Overall, I have mixed feelings about this session: I tried to do too much in one sitting, and the learners probably weren’t far enough along to jump into a project like this on their own, but on the whole people seemed to enjoy the chance to play with an interesting dataset and practice their skills.
My take-aways:
- I didn’t teach statistics, I just taught how to run linear models in R, some of the learners were completely lost in Part 1. If I were to do this again, I’d have an longer session devoted to linear modelling… maybe even two.
- Because I tried crammed linear modelling into 30 minutes, it was entirely a show-and-tell style session. This meant that even if people had enough of a background in statistics to follow along, they didn’t get any time to practice. I was hoping those people who were keen to practice their stats would use the Capstone project time to do that, but I think they spent most of the time working on the data wrangling and visualization tasks.
- As much as I wanted learners to dive into the data, and go back to earlier
lessons to recall various clean up and data wrangling and visualization
techniques to apply them, most weren’t able to. It was just too much of a
stretch to, say, ask of learners to remember the concept and syntax to
filter()data from two lessons back.

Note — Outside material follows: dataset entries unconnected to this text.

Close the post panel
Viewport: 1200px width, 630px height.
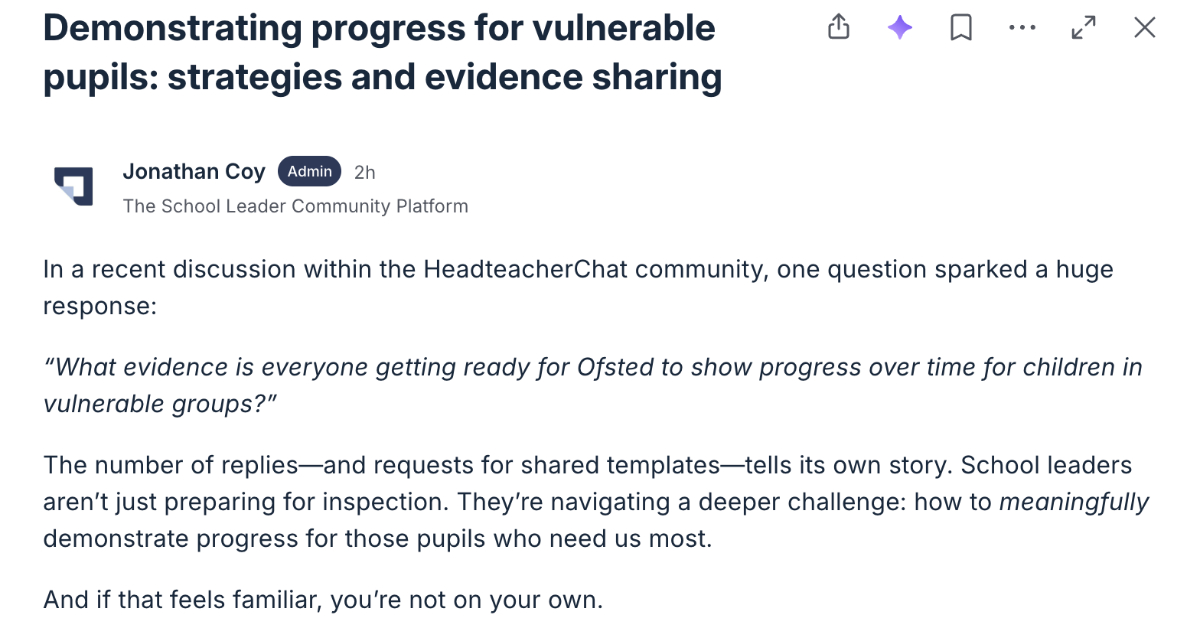tap(1145, 28)
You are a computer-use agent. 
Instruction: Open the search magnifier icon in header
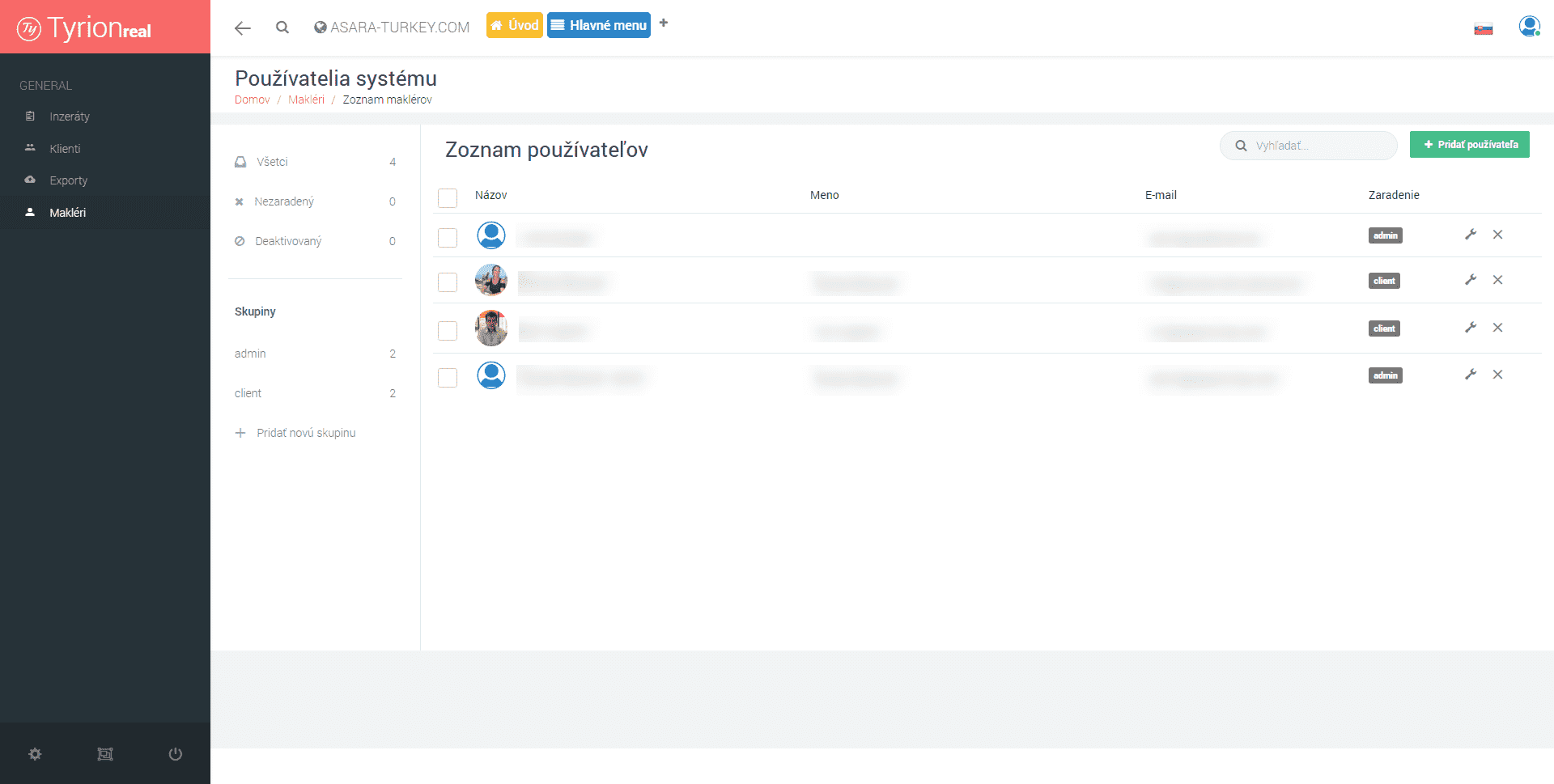pyautogui.click(x=282, y=28)
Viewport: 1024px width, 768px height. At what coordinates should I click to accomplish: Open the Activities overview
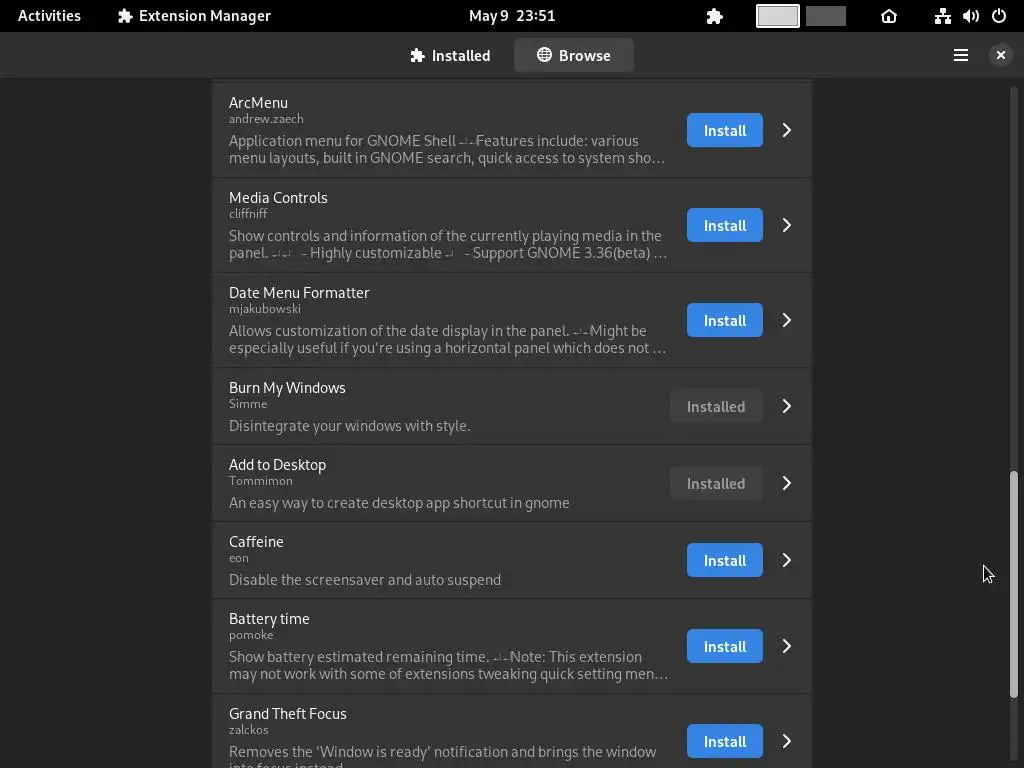click(49, 16)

Worse, when it came to some of the more abstract concepts likegroup_byandsummarise– which I think people started to understand during the lesson – learners were totally out of their depth without some nudging. - As a result, in the first session, I ended up walking people through how to plot the amount of money spent each month. I think learners found that useful and used that code to answer other related questions (mean spending per month, spending per year, spending across categories, etc.). Note to self: always give people starter code.
- Dates are hard. I hadn’t taught anything about date manipulation, and the
dataset we used had numeric Year, Month, and Day columns. I ended up just
gesturing at the magic of the
ISOdate()function and letting learners know about thelubridatepackage if they wanted to dive into date handling more fully. - The co-working session was great. Only a few people attended, but I think they made good use of the extra time to play around with the dataset, and we had some good interactive discussions about dplyr, and ggplot. I think if I ran these types of co-working sessions once a month, along with lessons, everyone would have practiced a whole lot more.